After you train a model with Serverless RL, it is automatically available for inference.

To send requests to your trained model, you need:

* Your [W\&B API key](https://wandb.ai/settings)
* The [Serverless RL API's](/serverless-rl/api-reference) base URL, `https://api.training.wandb.ai/v1/`
* Your model's endpoint

The model's endpoint uses the following schema:

```
wandb-artifact:///<entity>/<project>/<model-name>:<step>
```

The schema consists of:

* Your W\&B entity's (team) name
* The name of the project associated with your model
* The trained model's name
* The training step of the model you want to deploy (this is usually the step where the model performed best in your evaluations)

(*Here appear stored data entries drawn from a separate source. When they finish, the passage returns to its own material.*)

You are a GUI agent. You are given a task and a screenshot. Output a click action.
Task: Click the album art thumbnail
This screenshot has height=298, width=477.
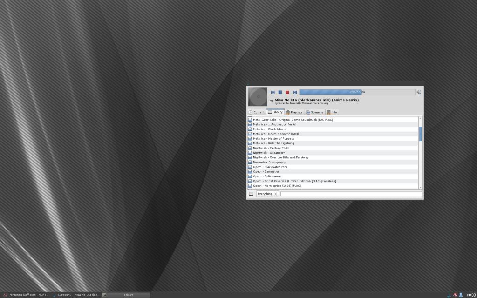(x=258, y=96)
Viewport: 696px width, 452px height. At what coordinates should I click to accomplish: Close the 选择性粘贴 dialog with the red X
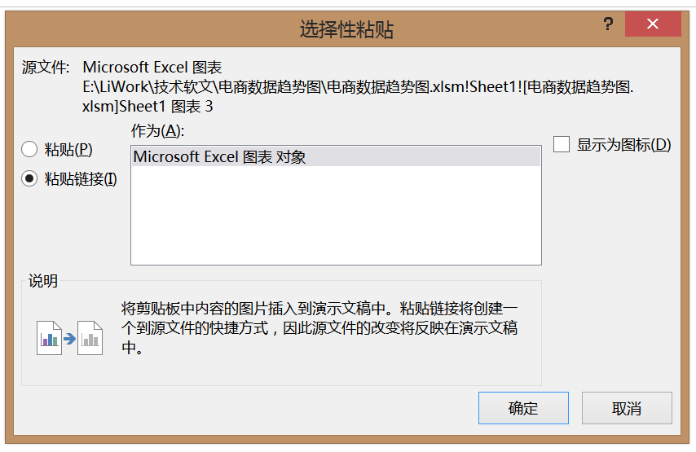[653, 24]
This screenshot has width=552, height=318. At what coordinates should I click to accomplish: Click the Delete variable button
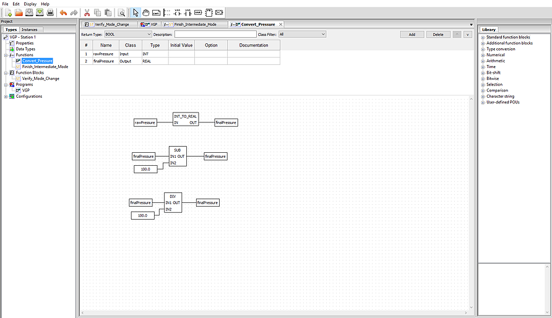[438, 35]
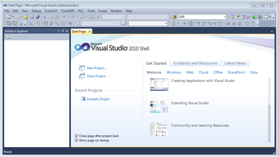The width and height of the screenshot is (279, 157).
Task: Click the green arrow Start Page icon
Action: 255,17
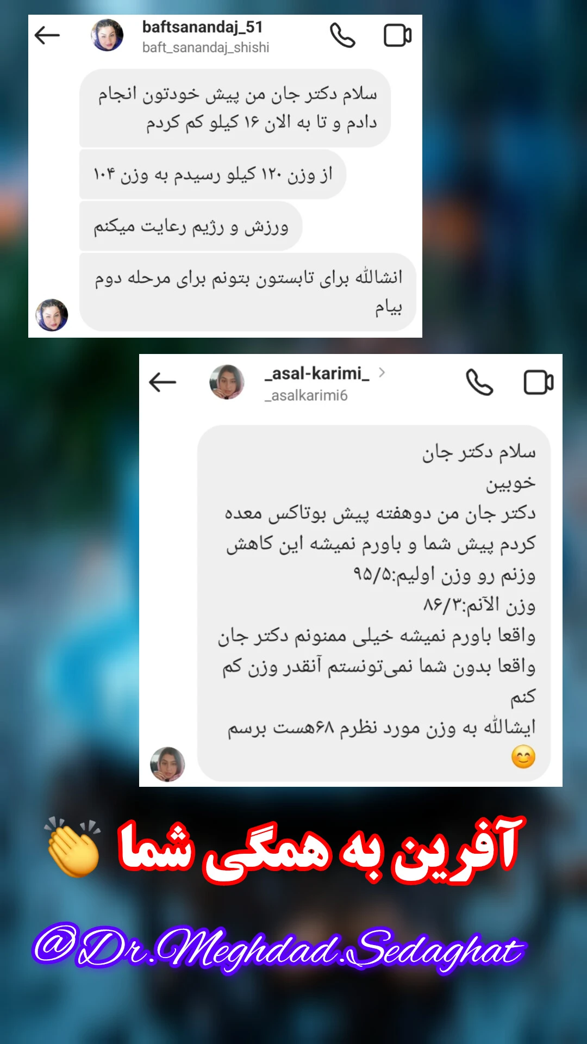Open _asalkarimi6 handle text
The width and height of the screenshot is (587, 1044).
[306, 395]
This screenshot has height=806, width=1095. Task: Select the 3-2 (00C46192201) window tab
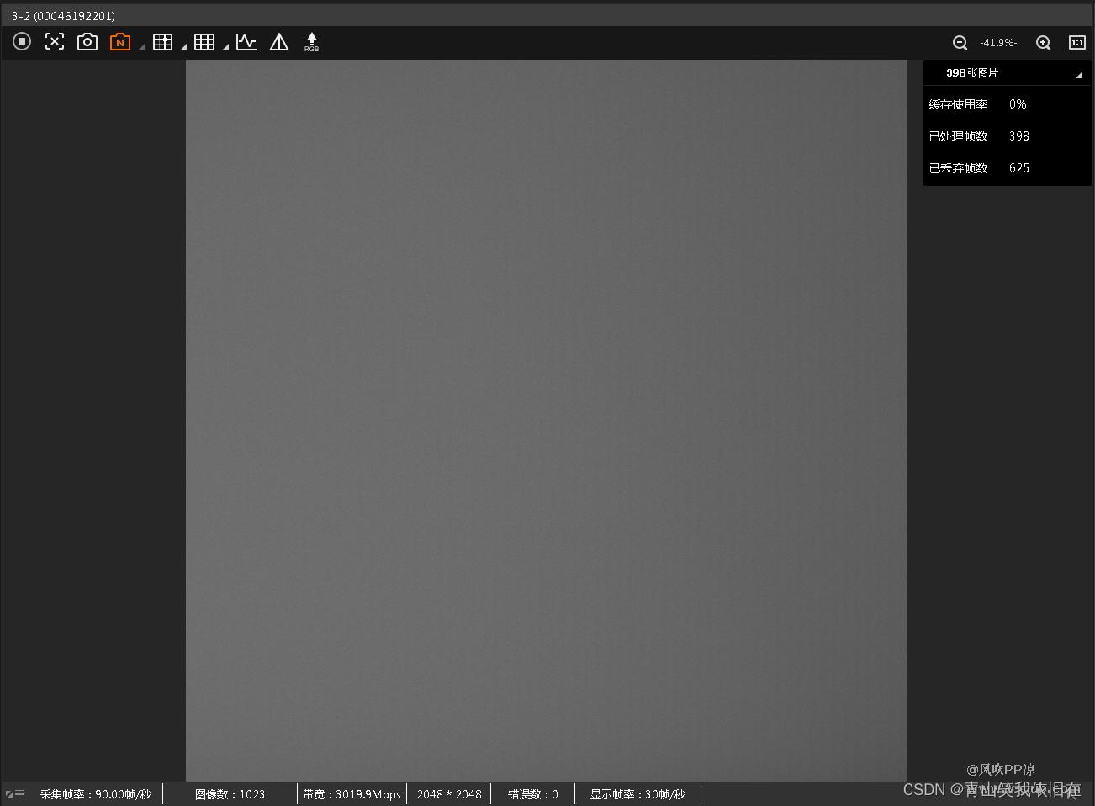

For example, if your W\&B team is named `email-specialists`, your project is called `mail-search`, your trained model is named `agent-001`, and you wanted to deploy it on step 25, the endpoint looks like this:

```
wandb-artifact:///email-specialists/mail-search/agent-001:step25
```

Once you have your endpoint, you can integrate it into your normal inference workflows. The following examples show how to make inference requests to your trained model using a cURL request or the [Python OpenAI SDK](https://github.com/openai/openai-python).

### cURL

```shell theme={null}
curl https://api.training.wandb.ai/v1/chat/completions \
    -H "Authorization: Bearer $WANDB_API_KEY" \
    -H "Content-Type: application/json" \
    -d '{
            "model": "wandb-artifact://<entity>/<project>/<model-name>:<step>",
            "messages": [
            {"role": "system", "content": "You are a helpful assistant."},
            {"role": "user", "content": "Summarize our training run."}
            ],
            "temperature": 0.7,
            "top_p": 0.95
        }'
```

### OpenAI SDK

```python theme={null}
from openai import OpenAI

WANDB_API_KEY = "your-wandb-api-key"
ENTITY = "my-entity"
PROJECT = "my-project"

client = OpenAI(
    base_url="https://api.training.wandb.ai/v1",
    api_key=WANDB_API_KEY
)

response = client.chat.completions.create(
    model=f"wandb-artifact:///{ENTITY}/{PROJECT}/my-model:step100",
    messages=[
        {"role": "system", "content": "You are a helpful assistant."},
        {"role": "user", "content": "Summarize our training run."},
    ],
    temperature=0.7,
    top_p=0.95,
)

print(response.choices[0].message.content)
```